Two monsoon seasons have passed since the Asian tsunami hit the region around the Indian Ocean, and it has been shown that the electrical conductivity of the soil in these areas has decreased dramatically, even in the farmland of the Andaman Islands where sea water sometimes intrudes at high tides, especially during new moons and full moons . It has also been shown that the electrical conductivity of farmland in the Nagapattinam District in southern India, affected by the same tsunami, has decreased to pre-tsunami levels as a result of the accumulation of rainfall . It is clear that the decrease in the electrical conductivity of soil at the observation point is slower than that found in previous studies [6, 17, 18, 22], and it is suggested that the difference is due to the relative presence or absence of ground subsidence.
It can be concluded that land restoration by a large-scale filling is an appropriate method, based on the present electrical conductivity of the soil. Furthermore, it will be necessary to continue monitoring the salinity of underground water and soil in this area in order to fully track and manage the regeneration of this region.
This study focused on the Otomo rice field zone in Rikuzentakada City, Iwate Prefecture, which experienced considerable damage as a result of the subsidence and the tsunami following the Great East Japan Earthquake in 2011. A fixed-point observation station was set up to enable long-term observation of meteorological elements, as well as the electrical conductivity of underground water and soil. These observations were begun in September 2012 following the removal of the tsunami debris, and continued until April 2013 when restoration construction was begun.
The observation point (38.99392°N, 141.6933°E) is located 1 km from the coast, and was chosen on the basis of ease of access and communication with the landowners. It was shown that non-uniform subsidence of up to 1.4 m had occurred around the observation point. This subsidence represented a remote cause of flooding, and floods due to rainfall events were also frequently observed around the observation point. It was also shown that the groundwater level covaried with the tide, and exhibited periodic changes.
Rainfall and evaporation were compared with the electrical conductivity of underground water over the entire eight-month observation period. Although a distinct relationship cannot be identified between these factors, the electrical conductivity of underground water showed a gradual decrease after undergoing a period of irregular change.
The bulk electrical conductivity of the soil did not show any major changes, and a gradual decrease was observed over the entire observation period.

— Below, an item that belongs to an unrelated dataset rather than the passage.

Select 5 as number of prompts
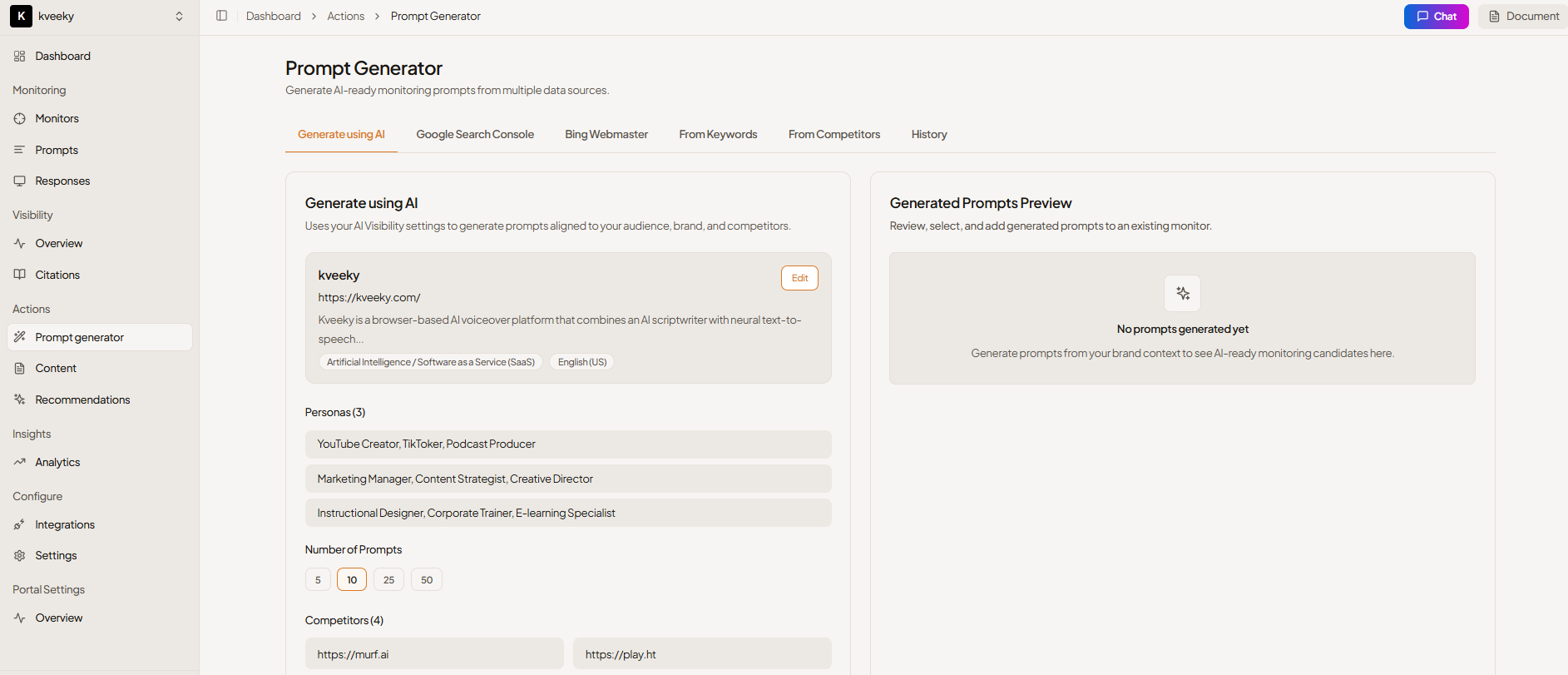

It was calculated that a harvest of rice could not be expected, even though the bulk electrical conductivity had decreased to 0.3 Sm-1. These results contrasted with previous reports of lands affected by the 2004 Asian tsunami, in which the electrical conductivity was significantly decreased by rain infiltration. It is therefore supposed that the difference between these situations is due to the subsidence in our study area.
On the basis of these soil conditions, land restoration through large-scale earth filling appears to be an appropriate approach.
Part of this study was funded by the Japanese River Improvement Fund in 2013 (code: 25-1215-005).